# Moving In - Deposit in advance - Months Rent in advance - Is this normal



## allthedoyles (20 Mar 2009)

My daughter is moving looking for a new apartment .( South East )

She has been offered an 2 bed for € 650 per month .

The landlord wants a deposit of € 650 AND a months rent in advance of € 650 .

Is this normal to have to pay down € 1300 in advance ?


----------



## Smashbox (20 Mar 2009)

I have heard of a deposit and a months rent in advance alright, a lot of my friends are renting and this seems fairly standard.


----------



## Havana (20 Mar 2009)

Totally normal. Once she adheres to the terms of the lease she will get the deposit back when she moves out. Make sure she gets the keys as she hands over the deposit and rent and gets the deposit back on the day she moves out.


----------



## Canny39 (20 Mar 2009)

Sounds like a lot doesn't it, but like Havana says it's totally normal. Deposit or as the American's call it security deposit is always paid when you are moving in. This is to protect the landlord from damage other than normal wear and tear to their property during the term of the lease. If when the lease expires no such damage has occurred the tenant is entitled to receive this deposit back. I would advise seeing the following website  http://www.threshold.ie (the National Housing Organisation) to get more advice and information regarding tenants and landlords rights and responsibilities.

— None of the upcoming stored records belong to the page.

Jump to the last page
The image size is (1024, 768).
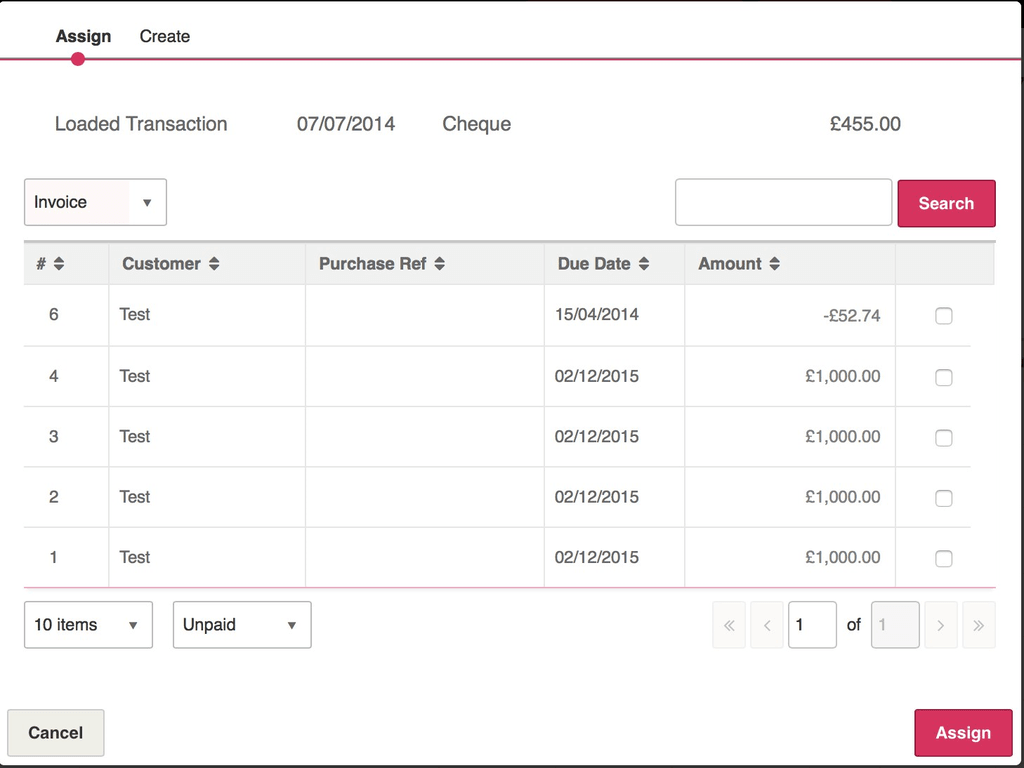(x=978, y=624)
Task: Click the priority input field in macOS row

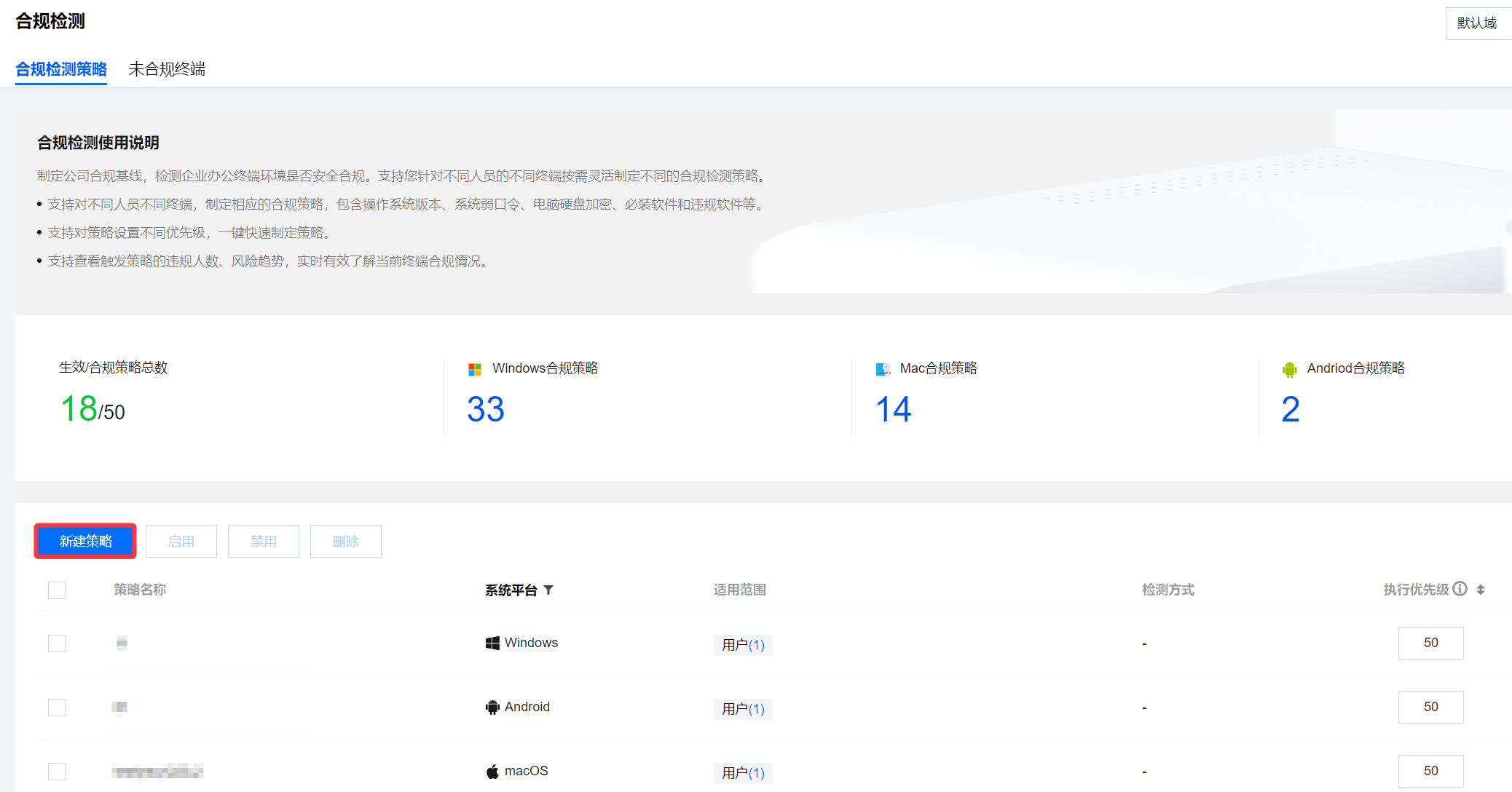Action: coord(1430,771)
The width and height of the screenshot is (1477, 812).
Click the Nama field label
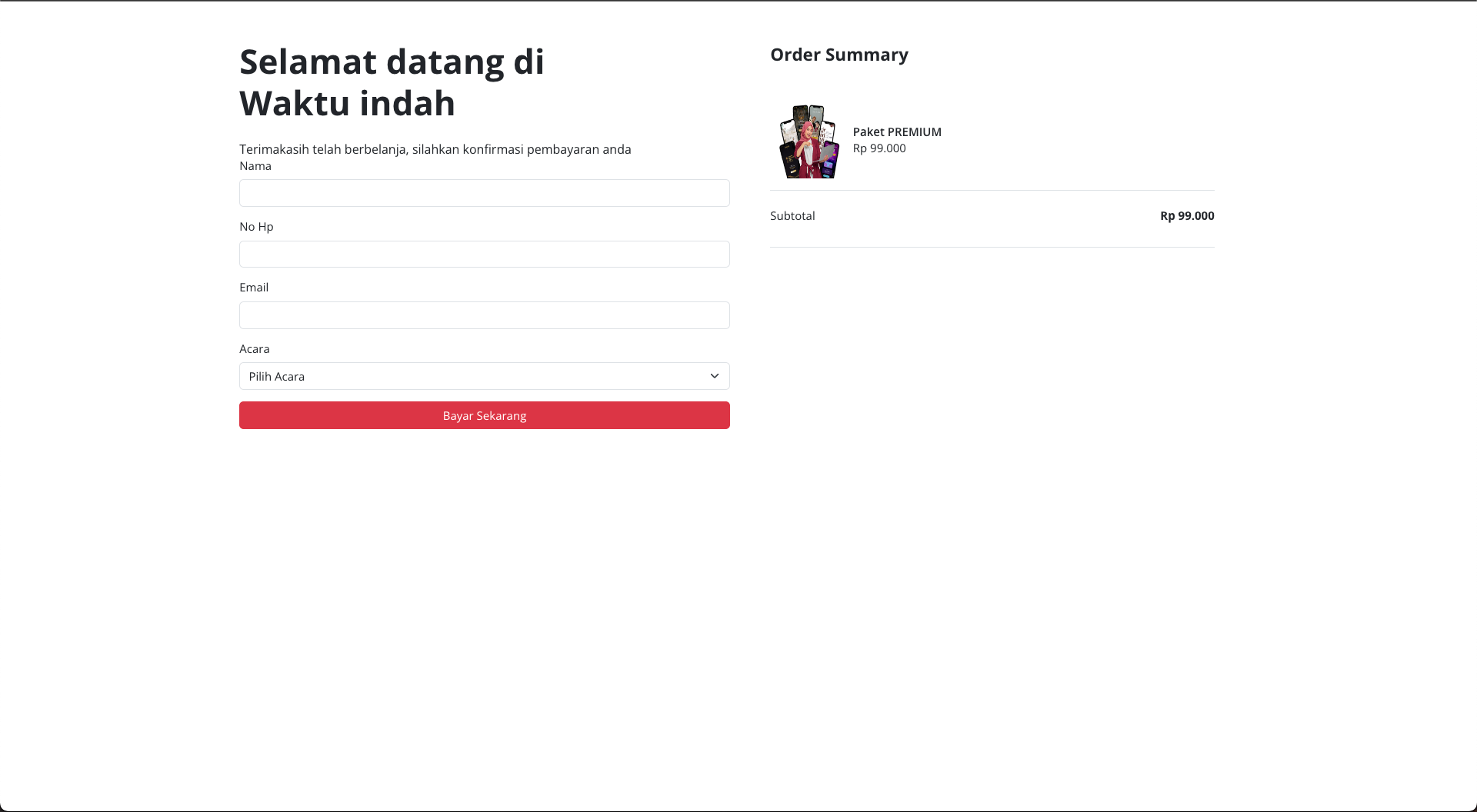255,165
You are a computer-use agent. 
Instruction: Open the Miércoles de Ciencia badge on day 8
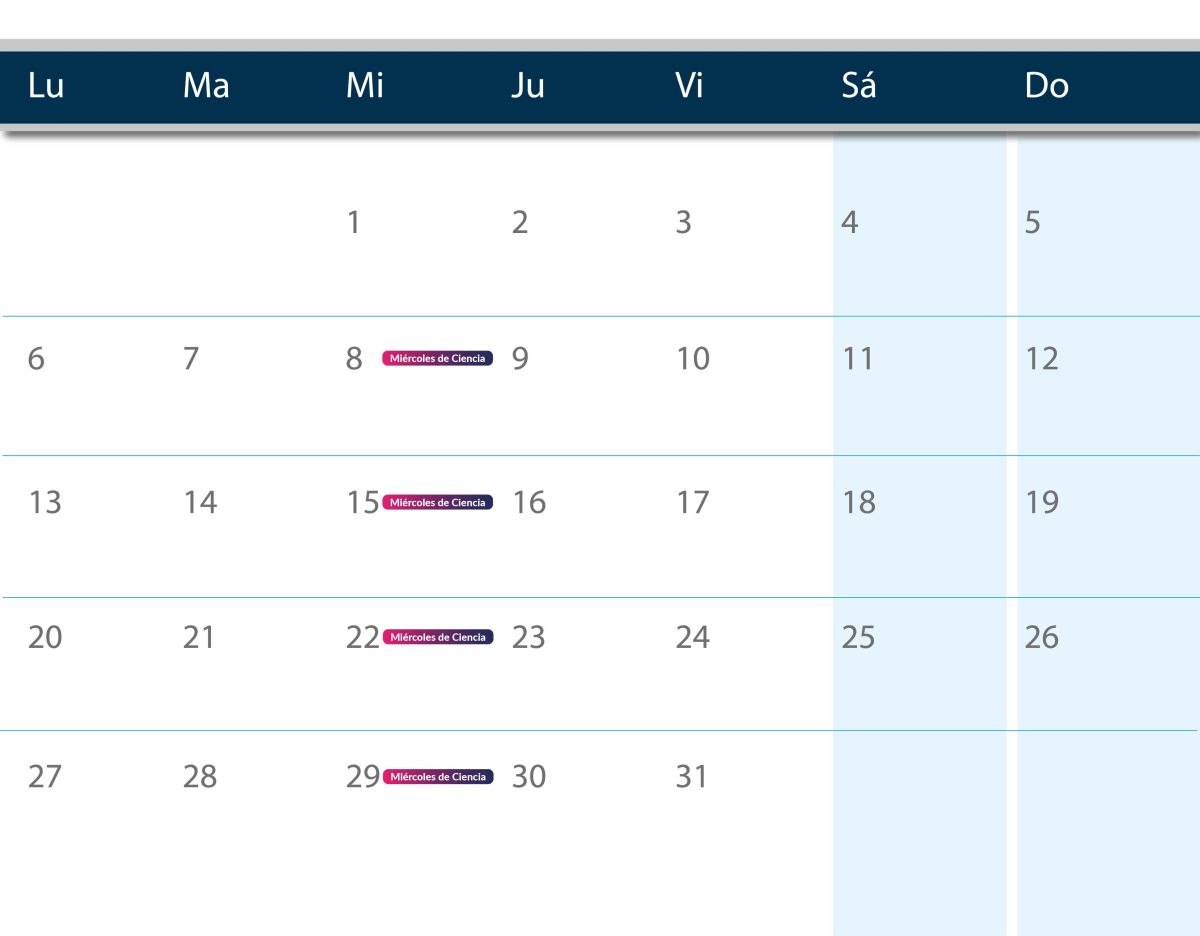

It has a very good section on getting back your deposit.
Rent is usually paid monthly in advance, I assume to protect the landlord from tenants doing a 'moonlight flit' with monies owed.


----------



## L.J (24 Mar 2009)

http://www.revenue.ie/en/tax/it/forms/rent1.pdf

She might find this useful - form for claiming tax relieft on rented accommodation.


----------



## NHG (24 Mar 2009)

Thats the norm, a deposit is always paid in advance and rent is always paid either monthly or weekly in advance which ever is in the agreement.

Utility bills should also go into the tenants name, the esb will look for a deposit if you are not going to pay by direct debit.


----------